Silverio Rivas explica el mundo a través de las piezas que esculpe. Son su protección, su ofrenda, su forma de vida. Cuerpo ágil, mente brillante; nadie imaginaría que el próximo noviembre cumplirá 80 años. “Soy aún joven”, aclara con sonrisa pícara mientras nos brinda un generoso recorrido por su vida y obra en un escenario único: su taller, en realidad un museo, situado en San Xoán de Páramos (Tui). Un paseo en el que nos acompaña también su amigo, el artista cubano-vigués Nelson Villalobos, que ejercerá en esta ocasión de fotógrafo.

En esa casa es donde desde hace 30 años reside el artista ponteareano, el más rotundo valor de la escultura contemporánea gallega. Aquí cobran vida sus sueños, inquietudes y deseos a través de la piedra, el bronce, la madera o el acero. Dialoga y a veces pelea con la materia. Es también donde vive, aunque eso es secundario para él. Todo su espacio está concebido para el trabajo.

También será en noviembre cuando inaugure su nueva exposición, una gran retrospectiva en el Museo de Pontevedra que planea junto al comisario en estos momentos.
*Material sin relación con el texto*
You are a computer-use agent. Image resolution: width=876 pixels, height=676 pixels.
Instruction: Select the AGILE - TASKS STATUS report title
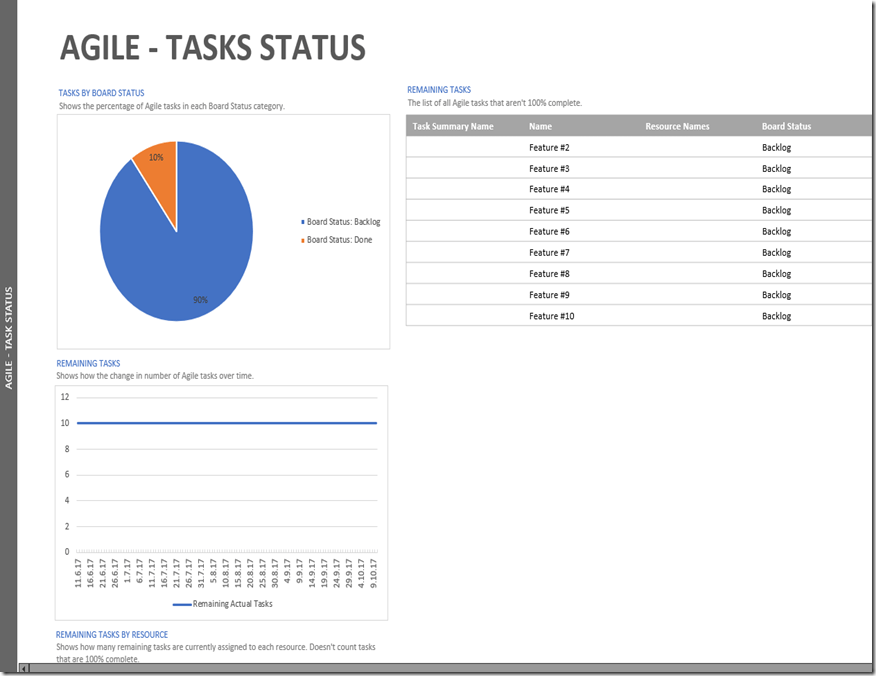coord(212,48)
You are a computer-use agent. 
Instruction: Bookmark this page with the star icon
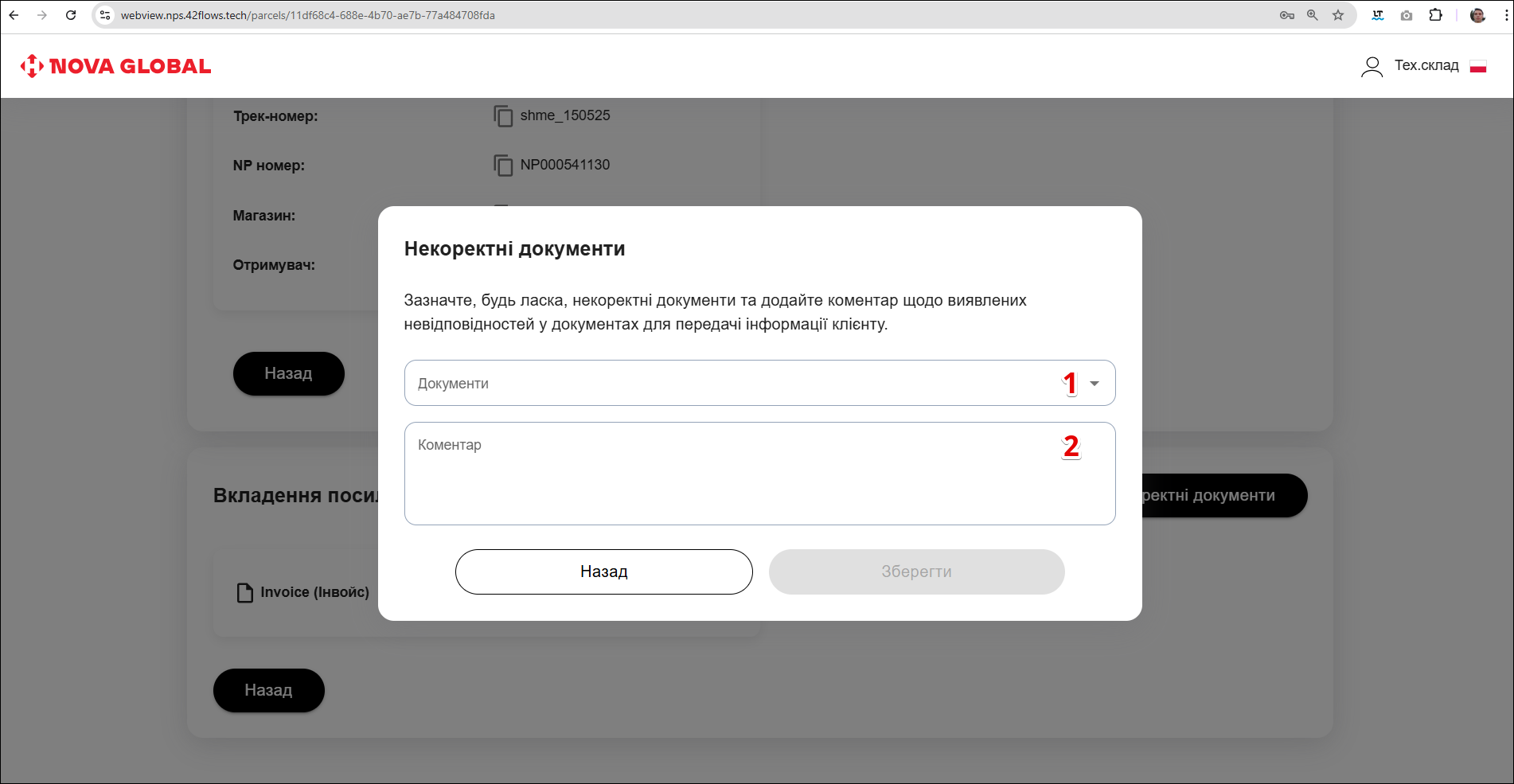pyautogui.click(x=1338, y=15)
Silverio Rivas, esculpe su historia

Silverio Rivas, esculpe su historia

La casa-taller de Silverio está dividida en diferentes espacios y en cada uno de ellos trabaja las piezas de cada material: una zona para la madera, otra para el bronce, otra para las obras en piedra pequeñas… Comienza el recorrido mostrando unas espectaculares esculturas realizadas a partir de un tronco de acacia que tuvieron que talar los jardineros del campus de Santiago y se acordaron de avisarle por si le interesaba. Lo observa y confiesa que aún puede intervenirlo con algún retoque. Para Silverio una obra nunca está finalizada: “Trabajo las piezas también después de expuestas, incluso 50 años después”, cuenta. Esta obsesión, en ocasiones, admite que le lleva al fracaso. “En ese proceso de querer mejorar una obra a veces me confundo y al final me doy cuenta que era mejor lo anterior”. Le ocurrió con una pieza para la Facultad de Económicas de la Universidad de Vigo en 1979. “Nunca me convenció y veinte años después la fui a buscar y la intenté modificar, pero la obra no estaba dispuesta a colaborar… Les entregué otra para ese espacio”, apunta.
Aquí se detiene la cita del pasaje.